Ashes

This morning, I, like millions of Christian around the world, stood in front of a priest or minister and had a blessing said over me, followed by a thumbsmear of gritty, oily ash in the shape of a cross. I was awash in the hymns, the sacred space, the knowledge that I stood in line behind the millions who had went before me, the belonging to a centuries old community that professes to know something of life and death, fear and hope. Here, I fully belonged.

And then I went to the bank.

I stood in line, patiently waiting my chance to deposit my check. The line was long and, as I stood there, people’s eyes would pass over me and then do a double take. Or they would stare at my ashy, greasy head and then, when I would make eye contact, jerk their eyes away, denying their curiosity. It took me a minute to remember that I had this greasy smear of ash on my head. As much as I hate to admit it, I felt the urge to pull my watch cap further down my head, to hide the ashes, to avoid the stares. To avoid feeling like the “Other”.

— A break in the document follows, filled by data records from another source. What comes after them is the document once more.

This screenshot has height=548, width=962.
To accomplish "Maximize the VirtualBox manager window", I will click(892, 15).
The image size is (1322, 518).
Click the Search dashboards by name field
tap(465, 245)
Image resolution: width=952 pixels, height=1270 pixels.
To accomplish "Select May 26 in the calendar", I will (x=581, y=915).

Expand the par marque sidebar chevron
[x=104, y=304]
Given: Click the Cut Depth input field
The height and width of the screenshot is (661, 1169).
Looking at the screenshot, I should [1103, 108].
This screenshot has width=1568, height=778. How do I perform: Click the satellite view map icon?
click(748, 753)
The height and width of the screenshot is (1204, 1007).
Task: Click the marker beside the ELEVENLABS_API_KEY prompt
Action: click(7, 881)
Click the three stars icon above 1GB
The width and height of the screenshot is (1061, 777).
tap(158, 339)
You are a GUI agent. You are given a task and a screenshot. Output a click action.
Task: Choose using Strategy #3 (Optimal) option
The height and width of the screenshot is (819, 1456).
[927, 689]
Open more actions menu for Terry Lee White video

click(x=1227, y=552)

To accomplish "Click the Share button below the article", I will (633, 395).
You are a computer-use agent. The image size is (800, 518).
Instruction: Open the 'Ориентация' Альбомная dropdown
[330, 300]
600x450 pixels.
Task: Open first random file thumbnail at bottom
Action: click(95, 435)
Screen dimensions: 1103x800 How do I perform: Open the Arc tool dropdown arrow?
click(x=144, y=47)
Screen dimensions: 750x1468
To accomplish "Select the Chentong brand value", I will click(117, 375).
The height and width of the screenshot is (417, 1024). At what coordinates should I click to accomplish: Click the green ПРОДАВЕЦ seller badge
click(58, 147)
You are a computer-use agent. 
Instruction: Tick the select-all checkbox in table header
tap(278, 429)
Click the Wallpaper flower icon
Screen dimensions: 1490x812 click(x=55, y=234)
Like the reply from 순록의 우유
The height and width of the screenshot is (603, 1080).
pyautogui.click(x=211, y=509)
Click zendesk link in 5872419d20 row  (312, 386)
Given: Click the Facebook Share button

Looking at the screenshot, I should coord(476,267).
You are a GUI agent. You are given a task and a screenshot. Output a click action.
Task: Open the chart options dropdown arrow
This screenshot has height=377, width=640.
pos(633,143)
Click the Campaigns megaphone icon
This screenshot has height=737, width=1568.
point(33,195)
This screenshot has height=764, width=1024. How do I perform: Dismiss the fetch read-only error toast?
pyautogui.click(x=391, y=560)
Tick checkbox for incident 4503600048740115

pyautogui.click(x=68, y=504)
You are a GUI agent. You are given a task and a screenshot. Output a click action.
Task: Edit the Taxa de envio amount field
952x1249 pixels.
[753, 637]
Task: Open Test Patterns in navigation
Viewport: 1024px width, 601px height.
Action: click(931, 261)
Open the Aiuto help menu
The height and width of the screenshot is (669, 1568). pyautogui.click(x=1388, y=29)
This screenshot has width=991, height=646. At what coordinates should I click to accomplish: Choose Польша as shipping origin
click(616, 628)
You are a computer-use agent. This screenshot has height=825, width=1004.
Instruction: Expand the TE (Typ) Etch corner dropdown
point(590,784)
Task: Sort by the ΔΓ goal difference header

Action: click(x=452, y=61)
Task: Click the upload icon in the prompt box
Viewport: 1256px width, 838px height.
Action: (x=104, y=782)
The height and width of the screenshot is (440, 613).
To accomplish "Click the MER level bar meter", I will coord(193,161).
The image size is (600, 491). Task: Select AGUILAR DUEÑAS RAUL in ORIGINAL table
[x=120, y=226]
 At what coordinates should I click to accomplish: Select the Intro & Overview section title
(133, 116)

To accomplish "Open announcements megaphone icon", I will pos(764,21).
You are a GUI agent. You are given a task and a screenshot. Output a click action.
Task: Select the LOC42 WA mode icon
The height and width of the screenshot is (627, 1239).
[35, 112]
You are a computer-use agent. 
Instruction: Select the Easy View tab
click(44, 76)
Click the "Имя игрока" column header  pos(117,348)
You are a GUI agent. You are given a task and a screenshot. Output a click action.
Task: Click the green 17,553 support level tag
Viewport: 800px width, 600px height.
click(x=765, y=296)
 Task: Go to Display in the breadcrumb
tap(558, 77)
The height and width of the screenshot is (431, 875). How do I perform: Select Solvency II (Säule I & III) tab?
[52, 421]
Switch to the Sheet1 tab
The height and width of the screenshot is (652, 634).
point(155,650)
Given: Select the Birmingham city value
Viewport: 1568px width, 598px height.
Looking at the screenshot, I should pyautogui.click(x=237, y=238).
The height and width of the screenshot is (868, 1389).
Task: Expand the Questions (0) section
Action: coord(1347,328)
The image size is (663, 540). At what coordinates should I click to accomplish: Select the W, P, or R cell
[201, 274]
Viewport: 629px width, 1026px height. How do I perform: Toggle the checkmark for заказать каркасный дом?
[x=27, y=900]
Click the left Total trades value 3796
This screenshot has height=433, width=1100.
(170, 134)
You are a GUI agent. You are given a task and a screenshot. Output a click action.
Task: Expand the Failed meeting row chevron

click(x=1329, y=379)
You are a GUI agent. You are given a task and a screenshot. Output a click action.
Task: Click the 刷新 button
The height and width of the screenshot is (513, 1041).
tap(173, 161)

My ADD riddled brain then made the jump to thinking about others who’s religion requires of them a symbol or outward sign. The Islamic woman’s Hijab, the Hindu Tilak, the curly sidelocks of the Hasidic Jew, the plain clothes of the more conservative Mennonite groups, the horse and buggy of the Amish. All people who do not fit in, all people who are identified by mainstream society as “Other” because of their devotion to their God. In a very minor move of solidarity with them, I removed my watch cap, ashes in full view.

Christianity is an invisible faith – outwardly, anyway. Since there is no crazy Jesus fish on my bumper, there are no outward signs of my daily decision to follow in the way of Jesus. Nothing to make me stand out. I am not seen as the “Other”.

In this world, I appear to belong. Maybe that is the problem. Maybe that we so seldom know the feeling of being the “Other” is what makes it so easy for us to “Otherize” those who differ from us.

I know the ashes story – the mourning, the sadness, the reminder of our creation from dust and our inevitable return to it, even as, as my friend Ashley said this morning, “…our souls live in eternity with God”. But today, ashes on my head, I am, in a very minor way, the “Other” and it is my prayer that I remember that feeling.